BALB/c mice are highly susceptible while C57BL/6 are relatively resistant to experimental Trypanosoma congolense infection. Although regulatory T cells (Tregs) have been shown to regulate the pathogenesis of experimental T. congolense infection, their exact role remains controversial. We wished to determine whether Tregs contribute to distinct phenotypic outcomes in BALB/c and C57BL/6 mice and if so how they operate with respect to control of parasitemia and production of disease-exacerbating proinflammatory cytokines.
BALB/c and C57BL/6 mice were infected intraperitoneally (i.p) with 10 3 T. congolense clone TC13 and both the kinetics of Tregs expansion and intracellular cytokine profiles in the spleens and livers were monitored directly ex vivo by flow cytometry. In some experiments, mice were injected with anti-CD25 mAb prior or post T. congolense infection or adoptively (by intravenous route) given highly enriched naïve CD25 + T lymphocytes prior to T. congolense infection and the inflammatory cytokine/chemokine levels and survival were monitored. In contrast to a transient and non significant increase in the percentages and absolute numbers of CD4 +CD25 +Foxp3 + T cells (Tregs) in C57BL/6 mouse spleens and livers, a significant increase in the percentage and absolute numbers of Tregs was observed in spleens of infected BALB/c mice. Ablation or increasing the number of CD25 + cells in the relatively resistant C57BL/6 mice by anti-CD25 mAb treatment or by adoptive transfer of CD25 + T cells, respectively, ameliorates or exacerbates parasitemia and production of proinflammatory cytokines.

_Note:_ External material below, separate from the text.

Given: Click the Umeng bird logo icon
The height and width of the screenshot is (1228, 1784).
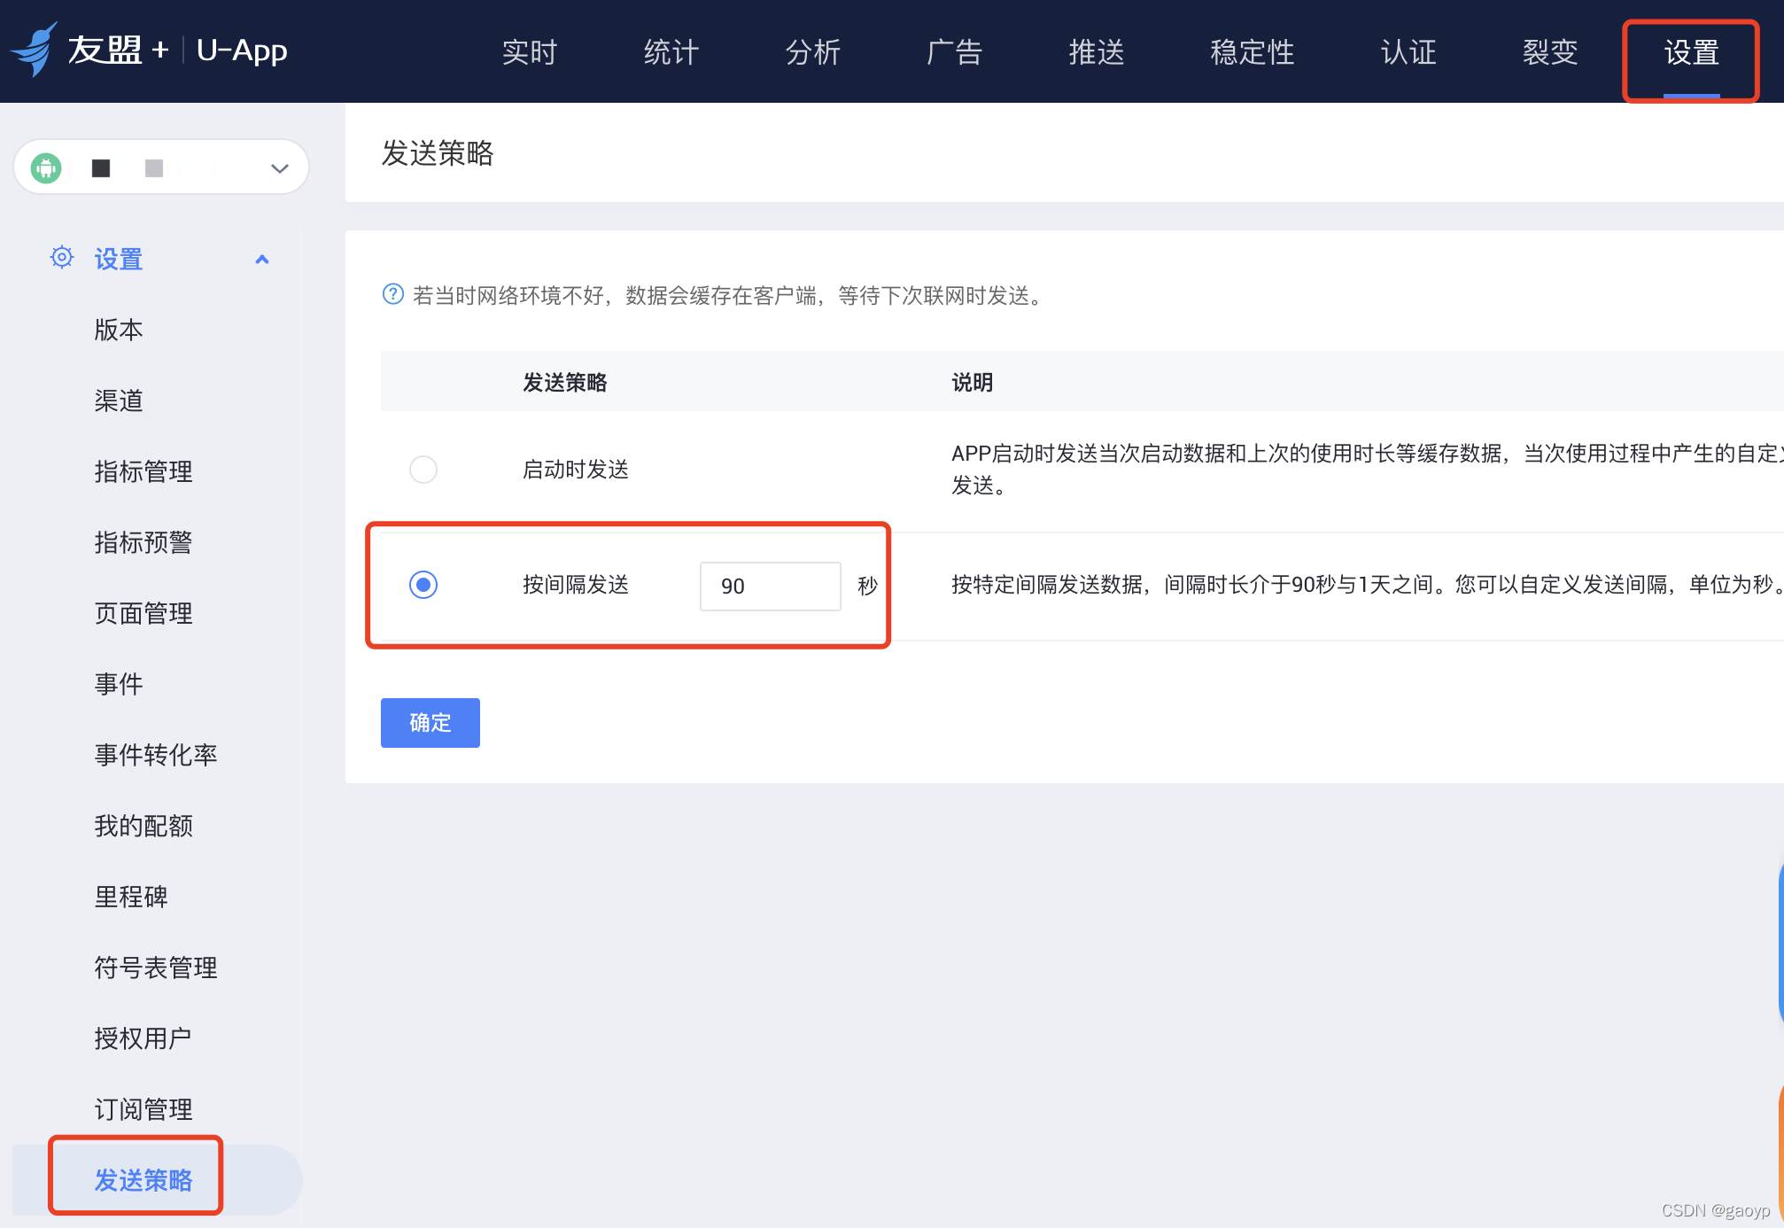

BALB/c mice are highly susceptible while C57BL/6 is relatively resistant to experimental Trypanosoma congolense infection. Acute death observed in infected BALB/c mice is usually associated with the excessive production of pro-inflammatory cytokines. Regulatory T cells (Tregs) have been shown to play a significant role in the pathogenesis of many diseases including those caused by parasites. However, the role of Tregs in the pathogenesis of T. congolense infection remains unclear. We were interested in addressing the following questions: Do Tregs contribute to the distinct phenotypic outcomes observed in T. congolense-infected BALB/c and C57BL/6 mice? If so, where and how do they operate with respect to parasitemia and cytokine response? By selectively altering the numbers of these cells either by targeted depletion with monoclonal antibody or adoptive transfer of highly enriched naïve CD25 + cells prior to infection, we show that Tregs impairs efficient parasite control and impacts on production of disease-exacerbating proinflammatory cytokines. Collectively, our findings suggest that Tregs contribute to enhanced susceptibility to experimental T. congolense infection in mice.